На росстанях - Колас Якуб Михайлович. Страница 30
Лобанович чем-то понравился Максиму Горошке, и тот, дав волю языку, приставал к своему соседу с пустыми и грязными разговорами.
— К каждой бабе подкатиться можно, — говорил Максим Лобановичу. — Я их натуру хорошо знаю. С виду кажется — "не тронь меня", брыкается, обижается, а кончит тем, что прильнет к тебе.
— Ну, знаете, по нескольким потаскухам нельзя судить о всех, — сказал Лобанович.
— Зачем брать потаскуху? — Максим поднял глаза на соседа. — Пусть это будет между нами. Мне матушка наша жаловалась на своего отца Кирилла: "Такой он, говорит, болезненный, слабенький, ничего не может. Просто жалко его". Ну, я и пожалел нашего батюшку, — проговорил Максим и захихикал.
— Неужели это правда? — спросил Лобанович и поглядел на Максима.
— А вы думали, я — Иосиф Прекрасный? Вы, профессор, как вижу, еще не просвещенный в этом смысле человек, — сказал Максим и засмеялся.
— А разве для этого нужно специальные курсы кончать? — спросил Лобанович.
— Нет, для этого нужно быть мужчиной, — ответил Максим.
— А не просто распущенным человеком?
— При чем здесь распущенность? Природа, брат, требует свое.
— Если пойти за природой, можно оправдать всякие глупости, особенно если при этом начнешь еще потакать себе. Вот вы нигде не служите, отец ваш уже старик, ему приходится содержать вас, а вы скажете: "Природа требует, чтобы он заботился обо мне".
— Разумеется. Разве я просил его, чтобы он пустил меня на свет? А пустил — пускай и кормит, пускай позаботится… Слушай, профессор, давай выпьем на "ты".
Максим налил чарки. Выпили.
— Знаешь, брат, — начал Максим, — я тебе такую молодицу расстараюсь, что с нею ты узнаешь радости рая.
Лобанович начал быстро пьянеть. Ему стало легко и весело. Перед глазами плавал какой-то приятный туман и все окрашивал в розовый цвет. И этот самый Максим, и Дубейка, и Суховаров, и вообще все, собственно говоря, хорошие люди, — думал он.

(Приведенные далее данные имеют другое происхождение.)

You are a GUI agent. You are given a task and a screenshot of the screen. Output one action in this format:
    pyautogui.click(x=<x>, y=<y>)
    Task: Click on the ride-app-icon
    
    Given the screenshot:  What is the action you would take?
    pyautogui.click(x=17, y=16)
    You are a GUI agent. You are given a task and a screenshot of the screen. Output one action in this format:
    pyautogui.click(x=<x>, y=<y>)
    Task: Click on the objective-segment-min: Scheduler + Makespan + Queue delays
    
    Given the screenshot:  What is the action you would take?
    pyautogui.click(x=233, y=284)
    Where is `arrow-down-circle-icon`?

Максим совсем еще молодой, он мальчишка. А что он за бабами гоняется, так кто же этого не делает? Только Максим и другие имеют смелость открыто признаться в этом, а он, Лобанович? Он гораздо хуже их, потому что скрывает свои грязные мысли о женщинах. А мало ли времени занимали у него эти мысли! Он помнит встречу с незнакомой женщиной, которая шла к нему, а он прогнал ее. Разве он хорошо поступил? Сколько раз он жалел об этом, и мысли о ней разжигали его. А кому он об этом сказал? Никому. А почему? Ясно почему: ему, грязному в такой же мере, как и все мужчины, а может, и более того, хотелось показаться чистым, невинным, лучше других. А он… просто обманщик, хитрец, фарисей, притворщик, фальшивомонетчик, так как выдает себя не за то, что он есть. Ха-ха-ха! Это он — отшельник, он — святой!..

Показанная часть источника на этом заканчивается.